Land said that in today’s culture pornography is so prevalent that often it’s hard for a woman to notice warning signs that her husband is keeping the secret from her.

"Sometimes what will happen is maybe the husband stays up later and is on the computer or he goes upstairs to his study and the rest of the family is downstairs," she said. "But that wouldn’t necessarily tell you a thing.

"Sometimes you’ll see clues on the surface like maybe it seems like a guy has an eye for women, like he goes to a football game and he’s watching the cheerleaders or he seems to look too long at waitresses, something that tells you there’s an issue there," Land added.

Once a woman realizes that her husband is using pornography and once she gets her own head together, Land said the next step is to confront the husband -- something that will take different forms for different personalities. And if a husband wants to stop his addiction, he must first tell his wife, she said.
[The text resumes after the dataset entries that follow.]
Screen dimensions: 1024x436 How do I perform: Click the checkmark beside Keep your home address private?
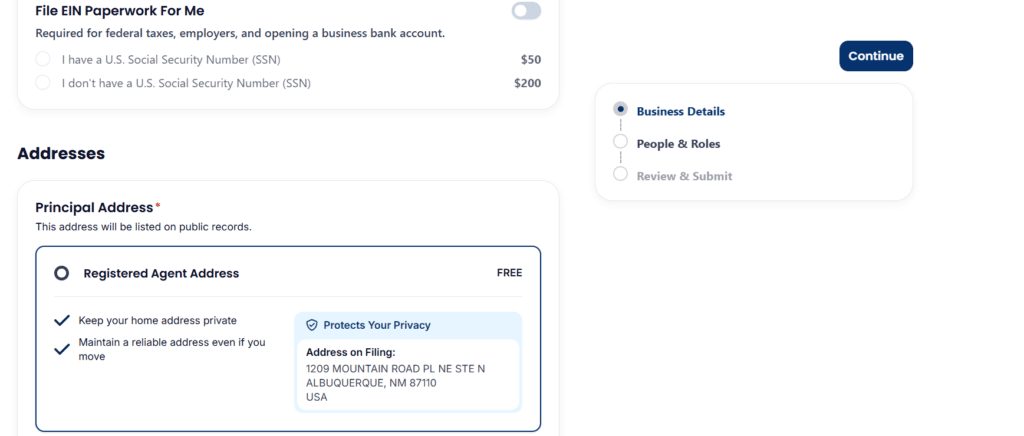(62, 320)
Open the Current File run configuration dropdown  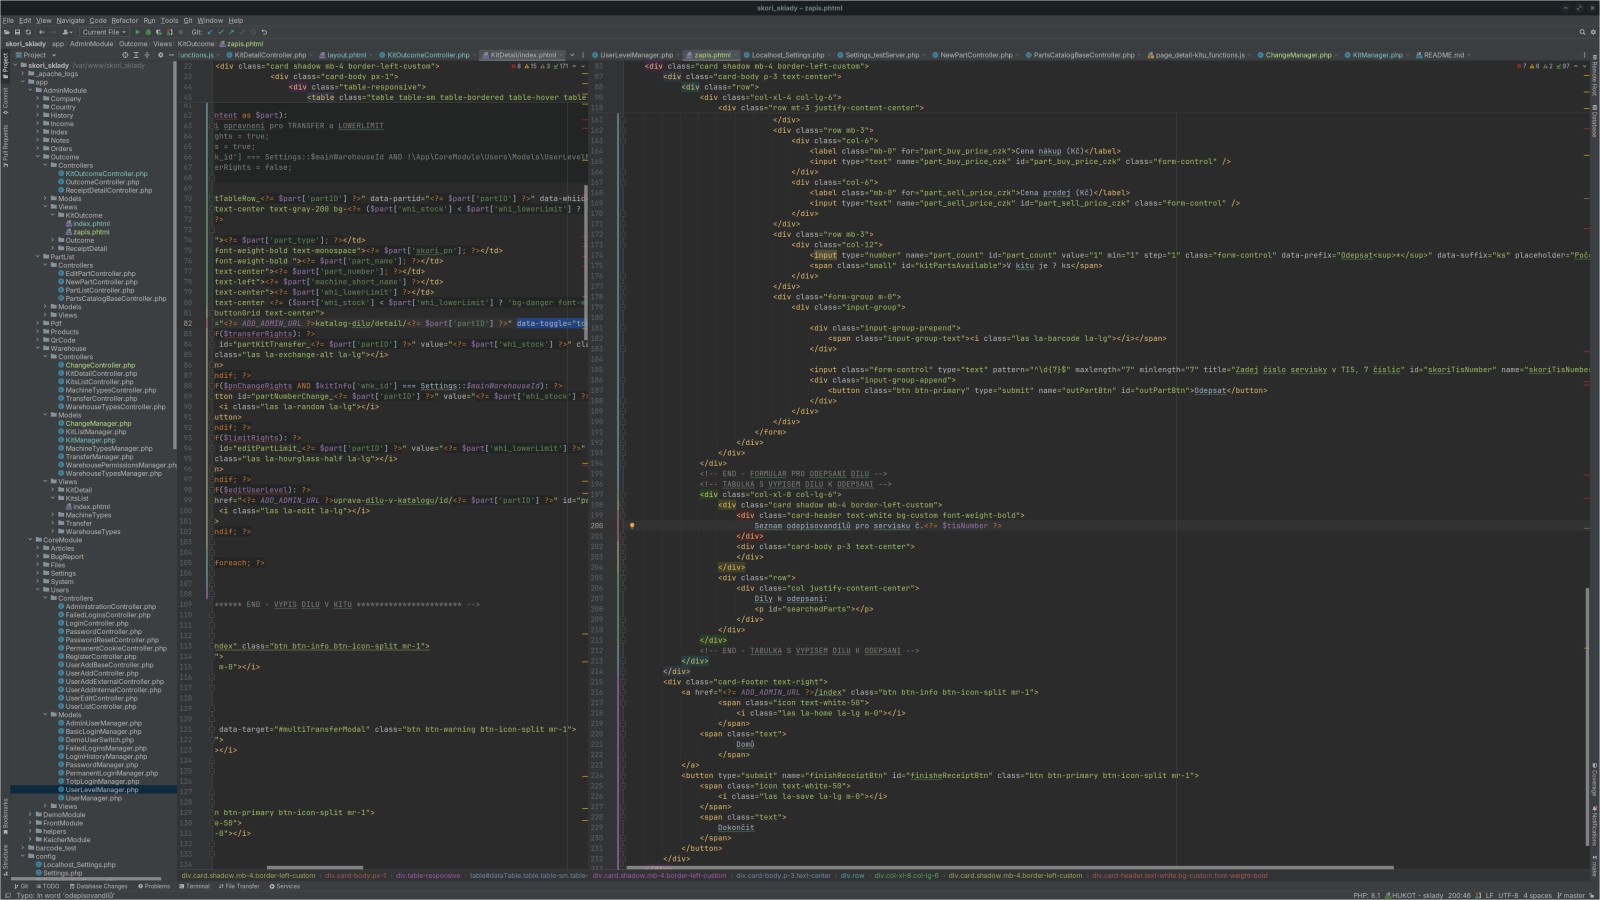coord(103,32)
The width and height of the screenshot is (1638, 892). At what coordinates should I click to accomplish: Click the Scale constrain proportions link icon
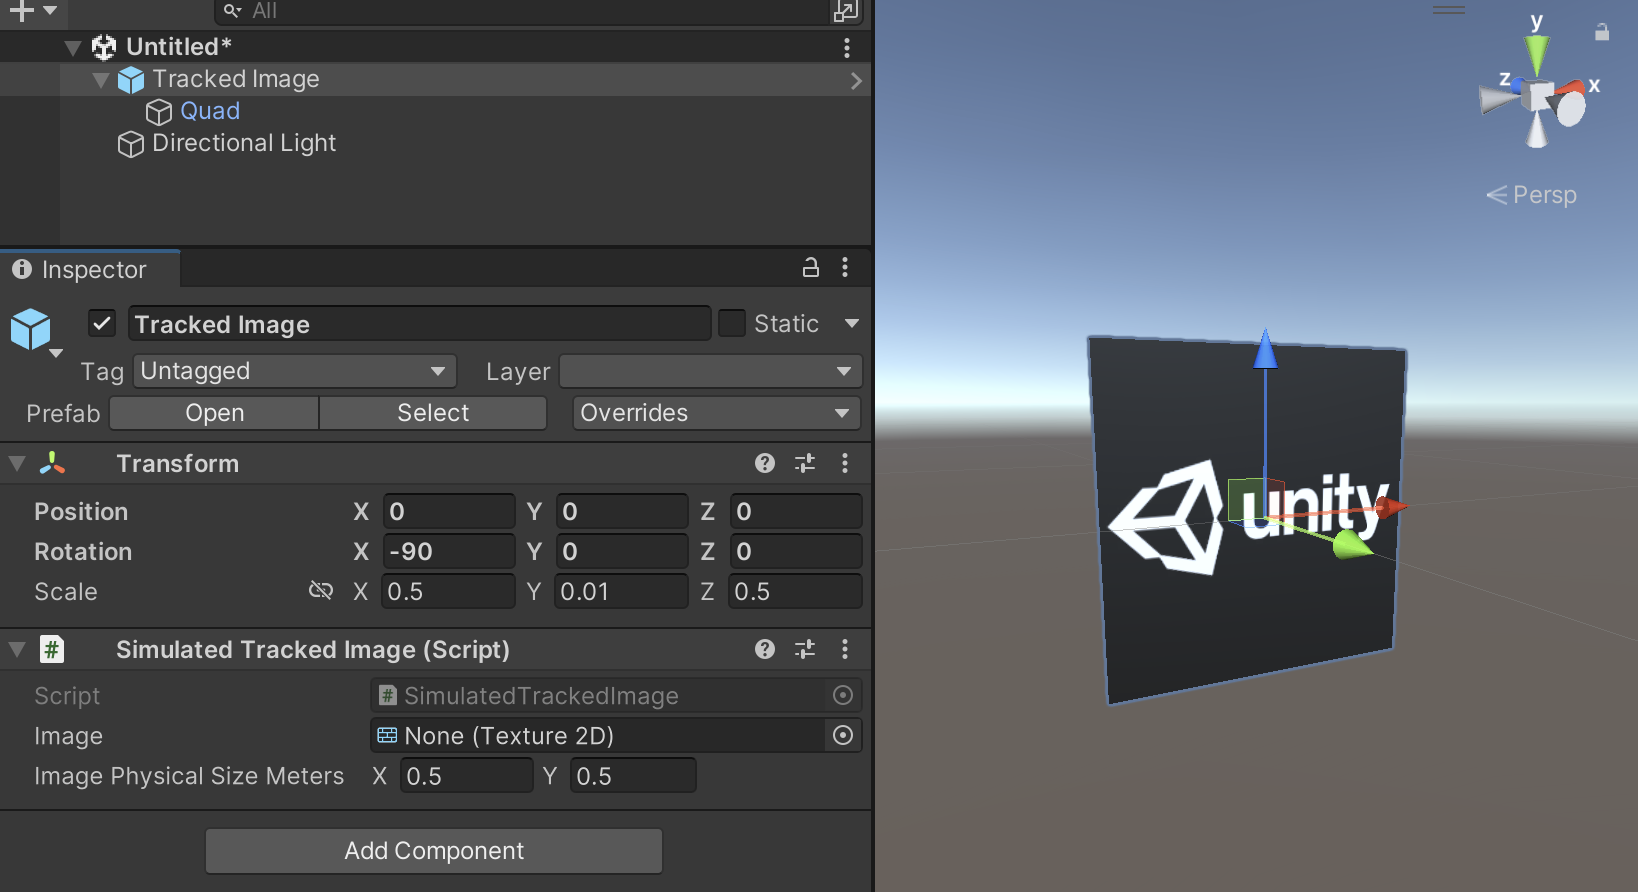tap(321, 591)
"There is no way to start the process of working on that and your wife not know about it," Land said. "But that’s a difficult thing because you know there’s a real possibility that that’s going to blow things open and she’s not going to be too happy with you."

An exception, she said, would be if a woman had been sexually abused as a child and such knowledge of her husband would reopen wounds.

"But in general, he would need to be aboveboard about that and show her the steps that he was going to take and involve her in the process of him overcoming that," she said. "Ideally, if that was dealt with well, they could grow through that just like anything else.

"A lot of times I think when things hit the fan in a marriage, the potential is if they work through whatever it is, the relationship will be stronger than it ever has been because something was wrong that it got to the place where whatever it is happened," Land told BP. "So it was an illusion that they were happy and everything was OK. Everything wasn’t OK."

Some steps toward healing that a couple can take include contacting their pastor and asking him to recommend a reliable Christian therapist. The couple doesn’t even have to tell the pastor what the problem is, Land said, and the therapist can then refer the couple to someone who may specialize in the field of pornography addiction if that therapist does not feel qualified to take them on as patients. By that point, the couple’s names don’t even have to be mentioned, Land said.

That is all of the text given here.